You and your family are driving home from the movies one night along the windy back roads leading home. It’s dark and wet from the storm that has just passed. Leaves and branches litter the county road. A mist rises up from the road into the path of the headlights. It was a fun movie, the latest Disney film, and you are all in high spirits. Everybody is singing along to Sweet Home Alabama by Lynard Skynyrd.
“Sweet home Alabama
Where the skies are so blue,” your three old daughter screams more than sings.
“Sweet home Alabama
Lord, I’m coming home to you.”
Your wife looks over her shoulder at the little blonde in pigtails bobbing along to the music, belting out the lyrics with all her heart. She’s small and dainty, her legs barely sticking out of the car seat. She has with her a doll that has matching clothes and hair. Something her and her mom do at the mall together. Your wife turns to you with a look in her eyes as if to silently say, “She’s the cutest thing ever.”
You return your wife’s glance with a smile that lets her know you agree. That’s when you see the large steel grill of a semi two inches away from where your wife is sitting.
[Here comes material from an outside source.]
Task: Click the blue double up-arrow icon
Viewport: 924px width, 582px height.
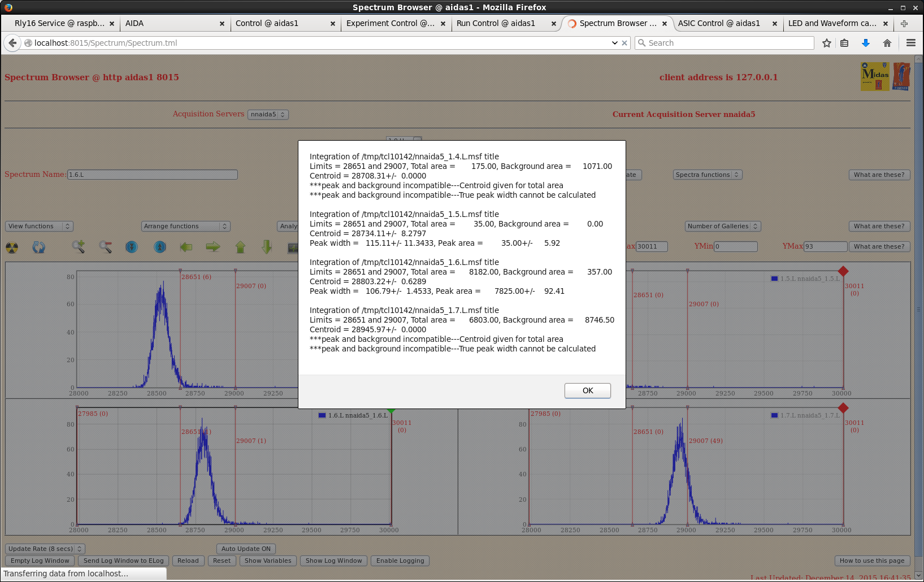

You hear the metal crumple and the glass shatter. Your wife yelps as her head whips to the right and she goes silent. Your daughter is scared and crying. You smell rubber burning. You’re being pushed sideways to the edge of the road where it drops downhill into a ravine. You are driving the ’67 Chevelle you restored so there are no airbags or other safety features. The truck spins you around and you roll off the side of the road. Loud crashes and booms reverberate through your head as the roof inches towards you. You are slammed around hard, hitting your head on the steering wheel. You can feel the warmth of blood beginning to flow down your forehead. A searing pain hisses through your arm like water on a hot iron. You’re pretty sure it’s broken. Your wife flops limply next to you. Your daughter has gone silent. The tail end of the car hits a tree that spins you around as you roll. Mail falls out of the visor. The glove box pops open, and its contents get thrown around. Your daughter’s toys look like pinballs being knocked around the machine. Your car comes to the bottom of the hill and rests in the ravine. You are in pain, but you are conscious.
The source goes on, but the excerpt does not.